Dec. 3, 2012 - The production of biomass is an often time-consuming process that involves a lot of energy to break the strong plant bonds holding that energy. In addition, the high cost of pre-treatment and the low efficiency of enzyme's ability to break down those plant cell walls into sugars are major industry challenges.
However, Dr. Shi-You Ding, a senior scientist at the US Department of Energy BioEnergy Science Center National Renewable Energy Laboratory in Colorado has been investigating a more efficient way to break down these barriers.
Dr. Ding and his team investigated two different natural existing enzyme systems: bacterial cellulosomes (derived from Clostridium thermocellum) and a blended enzyme mixture from the fungus Trichoderma reesei (Hypocrea jecorina) to represent fungal cellulases. The researchers exposed dried corn stover sections to the different cellulase treatments and analyzed the resultant products.
"Our research revealed that fungal cellulases are more efficient in digesting cell wall when lignins are effectively removed and the cell wall architectures remain intact," said Ding.
In fact, they discovered that fungal cellulases acted approximately five-times faster than cellulosomes against both untreated and delignified cell walls.
"This research has elucidated, for the first time, the different mechanisms that fungal cellulases and bacterial cellulosomes exhibit in digestion of biomass materials, and the correlation of nanoscale architecture of the plant cell walls with the enzyme digestibility," he added. "This research may suggest rational strategies for further engineering enzyme systems based on designed pretreatment approaches."
The results of the experiment showed the most important factor in the digestibility of biomass would appear to be the ability of the enzyme to access the cell wall. This can be solved by altering the pre-treatment method: by focusing on getting rid of the lignin while leaving the structural polysaccharides within the cell walls intact, the enzymes will be allowed easier access and help contribute to rapid digestion.
Current pretreatments remove some of the spongier carbohydrate polymers and allow the remainder to collapse into tighter and less-accessible structures for the enzymes, known as thermo-chemical pretreatment, adds Ding. "In this processes, released sugars may be degraded into forms that are unfermentable by microorganisms (and therefore unusable) and may even be inhibitory to the organisms."
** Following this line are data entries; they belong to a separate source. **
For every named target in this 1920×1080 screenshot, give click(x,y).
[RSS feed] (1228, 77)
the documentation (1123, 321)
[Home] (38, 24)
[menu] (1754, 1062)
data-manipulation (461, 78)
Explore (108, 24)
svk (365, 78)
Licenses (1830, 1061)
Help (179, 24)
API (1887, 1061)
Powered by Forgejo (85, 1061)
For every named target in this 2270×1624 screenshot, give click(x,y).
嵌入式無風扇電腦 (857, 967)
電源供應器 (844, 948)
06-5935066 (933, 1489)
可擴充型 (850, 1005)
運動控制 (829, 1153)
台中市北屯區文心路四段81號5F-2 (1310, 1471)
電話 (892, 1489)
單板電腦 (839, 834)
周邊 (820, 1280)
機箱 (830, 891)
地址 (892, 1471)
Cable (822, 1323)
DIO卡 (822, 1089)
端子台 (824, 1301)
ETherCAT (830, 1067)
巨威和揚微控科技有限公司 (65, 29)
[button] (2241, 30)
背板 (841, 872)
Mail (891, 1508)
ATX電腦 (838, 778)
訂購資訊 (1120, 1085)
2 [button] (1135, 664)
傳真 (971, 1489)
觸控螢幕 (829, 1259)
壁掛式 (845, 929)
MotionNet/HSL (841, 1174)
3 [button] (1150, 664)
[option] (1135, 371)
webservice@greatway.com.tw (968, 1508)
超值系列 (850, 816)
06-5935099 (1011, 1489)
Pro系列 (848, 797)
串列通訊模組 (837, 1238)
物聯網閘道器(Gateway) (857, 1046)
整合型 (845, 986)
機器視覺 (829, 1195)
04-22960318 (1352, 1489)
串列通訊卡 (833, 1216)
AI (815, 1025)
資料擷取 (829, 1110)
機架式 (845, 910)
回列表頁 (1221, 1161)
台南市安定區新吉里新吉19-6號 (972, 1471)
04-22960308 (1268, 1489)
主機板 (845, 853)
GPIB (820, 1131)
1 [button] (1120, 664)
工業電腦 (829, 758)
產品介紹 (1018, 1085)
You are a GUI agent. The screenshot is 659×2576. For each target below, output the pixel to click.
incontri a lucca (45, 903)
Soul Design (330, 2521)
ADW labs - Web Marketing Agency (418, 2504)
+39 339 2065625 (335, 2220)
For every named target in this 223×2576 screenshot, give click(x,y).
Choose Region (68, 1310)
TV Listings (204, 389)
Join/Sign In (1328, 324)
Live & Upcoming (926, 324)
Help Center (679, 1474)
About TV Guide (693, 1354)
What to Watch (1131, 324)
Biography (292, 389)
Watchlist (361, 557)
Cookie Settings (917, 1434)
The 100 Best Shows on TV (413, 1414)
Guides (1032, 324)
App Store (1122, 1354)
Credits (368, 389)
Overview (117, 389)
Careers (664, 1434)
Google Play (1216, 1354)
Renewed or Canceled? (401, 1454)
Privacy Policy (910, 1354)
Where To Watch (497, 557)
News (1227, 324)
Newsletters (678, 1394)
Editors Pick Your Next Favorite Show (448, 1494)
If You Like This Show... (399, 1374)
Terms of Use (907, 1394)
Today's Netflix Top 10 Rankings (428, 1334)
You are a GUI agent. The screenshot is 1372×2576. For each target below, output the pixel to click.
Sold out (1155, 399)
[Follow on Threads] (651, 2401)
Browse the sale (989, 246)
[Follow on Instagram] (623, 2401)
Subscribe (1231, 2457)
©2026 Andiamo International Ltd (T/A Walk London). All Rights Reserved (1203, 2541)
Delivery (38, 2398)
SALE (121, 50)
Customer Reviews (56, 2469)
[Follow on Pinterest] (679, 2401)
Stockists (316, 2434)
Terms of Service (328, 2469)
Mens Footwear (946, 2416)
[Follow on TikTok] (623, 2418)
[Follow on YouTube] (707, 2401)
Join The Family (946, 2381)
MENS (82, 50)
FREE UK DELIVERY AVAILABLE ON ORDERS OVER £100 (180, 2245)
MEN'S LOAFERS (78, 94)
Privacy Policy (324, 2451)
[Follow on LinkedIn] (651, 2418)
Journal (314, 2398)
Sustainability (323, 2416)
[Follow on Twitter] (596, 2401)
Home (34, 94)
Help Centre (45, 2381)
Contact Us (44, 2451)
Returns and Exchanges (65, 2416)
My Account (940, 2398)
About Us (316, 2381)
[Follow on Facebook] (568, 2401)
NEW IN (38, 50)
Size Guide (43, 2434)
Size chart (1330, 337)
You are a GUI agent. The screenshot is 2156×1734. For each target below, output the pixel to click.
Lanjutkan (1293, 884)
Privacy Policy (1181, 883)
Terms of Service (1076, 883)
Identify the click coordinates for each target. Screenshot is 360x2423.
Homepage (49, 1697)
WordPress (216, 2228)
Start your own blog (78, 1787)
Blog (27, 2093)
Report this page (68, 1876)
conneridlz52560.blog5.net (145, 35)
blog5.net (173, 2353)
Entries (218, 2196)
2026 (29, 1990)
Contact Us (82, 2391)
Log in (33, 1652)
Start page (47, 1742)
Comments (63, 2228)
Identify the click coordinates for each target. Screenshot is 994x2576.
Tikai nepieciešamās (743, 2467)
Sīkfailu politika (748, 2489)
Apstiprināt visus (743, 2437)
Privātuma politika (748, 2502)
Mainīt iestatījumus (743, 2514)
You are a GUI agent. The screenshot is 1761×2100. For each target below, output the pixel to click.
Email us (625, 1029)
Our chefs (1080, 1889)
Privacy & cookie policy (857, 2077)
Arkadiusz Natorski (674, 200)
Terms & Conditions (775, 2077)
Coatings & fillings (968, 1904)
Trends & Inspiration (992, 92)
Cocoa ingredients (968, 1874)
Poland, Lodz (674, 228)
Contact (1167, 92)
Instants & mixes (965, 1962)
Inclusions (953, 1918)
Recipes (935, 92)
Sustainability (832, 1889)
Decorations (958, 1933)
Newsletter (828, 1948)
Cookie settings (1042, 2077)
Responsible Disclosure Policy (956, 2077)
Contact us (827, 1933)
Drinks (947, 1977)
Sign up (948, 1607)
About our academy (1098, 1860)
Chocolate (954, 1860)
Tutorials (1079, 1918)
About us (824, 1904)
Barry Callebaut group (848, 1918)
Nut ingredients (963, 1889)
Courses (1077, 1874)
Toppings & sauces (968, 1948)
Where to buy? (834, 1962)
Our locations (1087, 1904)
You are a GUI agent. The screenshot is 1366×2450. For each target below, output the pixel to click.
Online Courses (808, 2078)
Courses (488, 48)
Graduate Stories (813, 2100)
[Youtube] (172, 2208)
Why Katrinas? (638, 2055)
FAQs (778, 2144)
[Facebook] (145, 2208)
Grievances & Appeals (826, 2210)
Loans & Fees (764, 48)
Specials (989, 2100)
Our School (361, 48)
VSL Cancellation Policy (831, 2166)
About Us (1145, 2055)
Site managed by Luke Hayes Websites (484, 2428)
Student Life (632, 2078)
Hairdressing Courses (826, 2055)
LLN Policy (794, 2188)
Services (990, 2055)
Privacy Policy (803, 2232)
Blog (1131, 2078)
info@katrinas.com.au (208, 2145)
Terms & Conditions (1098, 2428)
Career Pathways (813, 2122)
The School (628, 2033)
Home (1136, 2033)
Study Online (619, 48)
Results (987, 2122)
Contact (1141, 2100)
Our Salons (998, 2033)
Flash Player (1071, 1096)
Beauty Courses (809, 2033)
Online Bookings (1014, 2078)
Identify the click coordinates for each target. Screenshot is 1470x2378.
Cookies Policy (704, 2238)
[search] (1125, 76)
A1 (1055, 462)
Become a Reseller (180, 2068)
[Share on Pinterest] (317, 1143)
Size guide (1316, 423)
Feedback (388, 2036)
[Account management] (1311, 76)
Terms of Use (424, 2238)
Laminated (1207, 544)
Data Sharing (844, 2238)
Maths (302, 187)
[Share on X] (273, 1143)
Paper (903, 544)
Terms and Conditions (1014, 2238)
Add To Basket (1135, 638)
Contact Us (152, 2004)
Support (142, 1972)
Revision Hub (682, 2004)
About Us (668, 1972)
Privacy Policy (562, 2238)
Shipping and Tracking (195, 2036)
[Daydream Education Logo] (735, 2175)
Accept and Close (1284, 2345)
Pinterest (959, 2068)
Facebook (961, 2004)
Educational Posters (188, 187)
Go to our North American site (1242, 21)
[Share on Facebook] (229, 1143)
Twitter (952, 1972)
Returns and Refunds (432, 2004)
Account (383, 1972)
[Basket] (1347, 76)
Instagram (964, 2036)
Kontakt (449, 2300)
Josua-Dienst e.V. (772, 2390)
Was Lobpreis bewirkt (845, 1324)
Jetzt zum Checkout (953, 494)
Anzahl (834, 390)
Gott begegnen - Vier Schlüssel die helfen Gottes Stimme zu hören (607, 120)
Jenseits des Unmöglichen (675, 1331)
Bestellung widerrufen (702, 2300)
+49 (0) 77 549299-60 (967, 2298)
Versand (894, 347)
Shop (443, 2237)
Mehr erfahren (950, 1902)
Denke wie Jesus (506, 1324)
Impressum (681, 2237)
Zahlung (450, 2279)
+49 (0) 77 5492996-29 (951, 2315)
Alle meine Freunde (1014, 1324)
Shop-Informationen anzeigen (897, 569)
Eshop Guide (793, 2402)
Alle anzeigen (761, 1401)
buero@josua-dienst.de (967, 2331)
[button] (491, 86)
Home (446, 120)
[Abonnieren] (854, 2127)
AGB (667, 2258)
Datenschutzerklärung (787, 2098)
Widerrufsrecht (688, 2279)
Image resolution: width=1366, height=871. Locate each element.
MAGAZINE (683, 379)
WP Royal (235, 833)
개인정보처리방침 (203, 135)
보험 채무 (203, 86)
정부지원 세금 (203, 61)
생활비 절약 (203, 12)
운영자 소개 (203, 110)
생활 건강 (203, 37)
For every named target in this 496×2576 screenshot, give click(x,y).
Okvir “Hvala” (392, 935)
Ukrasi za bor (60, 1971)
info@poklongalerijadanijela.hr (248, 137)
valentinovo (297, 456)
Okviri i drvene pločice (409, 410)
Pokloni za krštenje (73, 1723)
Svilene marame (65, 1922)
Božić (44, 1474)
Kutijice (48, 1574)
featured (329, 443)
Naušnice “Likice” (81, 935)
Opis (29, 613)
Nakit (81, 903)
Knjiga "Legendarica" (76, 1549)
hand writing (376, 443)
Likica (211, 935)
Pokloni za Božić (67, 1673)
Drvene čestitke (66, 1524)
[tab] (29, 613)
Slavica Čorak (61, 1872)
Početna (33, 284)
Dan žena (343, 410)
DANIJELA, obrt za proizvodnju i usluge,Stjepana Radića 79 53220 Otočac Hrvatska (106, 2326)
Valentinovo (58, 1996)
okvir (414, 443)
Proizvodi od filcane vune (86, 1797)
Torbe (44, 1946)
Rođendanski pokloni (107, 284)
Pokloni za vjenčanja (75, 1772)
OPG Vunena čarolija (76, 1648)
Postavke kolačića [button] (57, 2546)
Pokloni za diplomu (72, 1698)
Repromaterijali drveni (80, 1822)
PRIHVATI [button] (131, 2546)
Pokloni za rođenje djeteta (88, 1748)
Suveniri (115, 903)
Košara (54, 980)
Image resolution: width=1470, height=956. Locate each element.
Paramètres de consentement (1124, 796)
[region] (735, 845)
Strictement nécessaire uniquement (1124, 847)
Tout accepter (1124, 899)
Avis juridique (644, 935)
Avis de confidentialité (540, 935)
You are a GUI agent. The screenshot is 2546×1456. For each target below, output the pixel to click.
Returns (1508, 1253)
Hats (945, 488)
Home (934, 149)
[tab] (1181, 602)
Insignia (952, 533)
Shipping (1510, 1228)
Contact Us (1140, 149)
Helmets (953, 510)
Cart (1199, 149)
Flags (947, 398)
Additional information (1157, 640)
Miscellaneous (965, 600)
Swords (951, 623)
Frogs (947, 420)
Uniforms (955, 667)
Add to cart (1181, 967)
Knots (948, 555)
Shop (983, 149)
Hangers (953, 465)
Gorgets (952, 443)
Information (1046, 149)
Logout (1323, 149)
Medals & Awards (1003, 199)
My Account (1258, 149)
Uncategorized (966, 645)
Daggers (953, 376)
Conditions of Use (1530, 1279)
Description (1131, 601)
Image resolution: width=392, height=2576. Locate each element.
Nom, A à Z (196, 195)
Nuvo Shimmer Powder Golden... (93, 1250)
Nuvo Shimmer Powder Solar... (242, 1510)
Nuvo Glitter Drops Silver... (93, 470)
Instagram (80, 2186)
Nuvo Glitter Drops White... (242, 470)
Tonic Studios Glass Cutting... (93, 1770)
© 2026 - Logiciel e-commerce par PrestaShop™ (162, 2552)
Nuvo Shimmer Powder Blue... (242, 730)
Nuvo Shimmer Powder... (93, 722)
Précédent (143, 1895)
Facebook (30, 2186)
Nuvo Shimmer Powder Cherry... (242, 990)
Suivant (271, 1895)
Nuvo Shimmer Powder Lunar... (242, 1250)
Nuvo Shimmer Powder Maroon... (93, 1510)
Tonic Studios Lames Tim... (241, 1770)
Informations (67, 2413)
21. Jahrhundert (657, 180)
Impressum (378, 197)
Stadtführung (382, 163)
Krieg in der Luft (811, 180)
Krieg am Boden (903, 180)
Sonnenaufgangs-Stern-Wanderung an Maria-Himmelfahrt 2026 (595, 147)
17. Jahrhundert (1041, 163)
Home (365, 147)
In contrast, by only removing the lignin through the use under milder conditions could greatly benefit the industry. "Removal of the lignin is like unlocking all of the doors in the building so that the workers can get in to pull out re-useable materials, but without collapsing the overall structure so that access is blocked," he said.
As well, the fungal enzymes are smaller and are not only able to act on the surface of the cell walls, but also navigate through the pores within the planet's cell wall and access the polysaccharide. This is in contrast to the cellulosomes, which are too big to access the pores and can only act on the surface of the cell walls.
The researchers believe that using fungal cellases could increase the effectiveness on enzymatic digestion of plants, and therefore increase the amount of harvestable fermentable sugars for use in the biomass industry.
"Improvement of enzyme systems to be able to convert the carbohydrate polymers in biomass that has been less severely or more selectively pretreated could reduce this loss, and allow yields to approach those for recovery and use of all the sugar building-blocks of the cell-wall polymers," says Ding.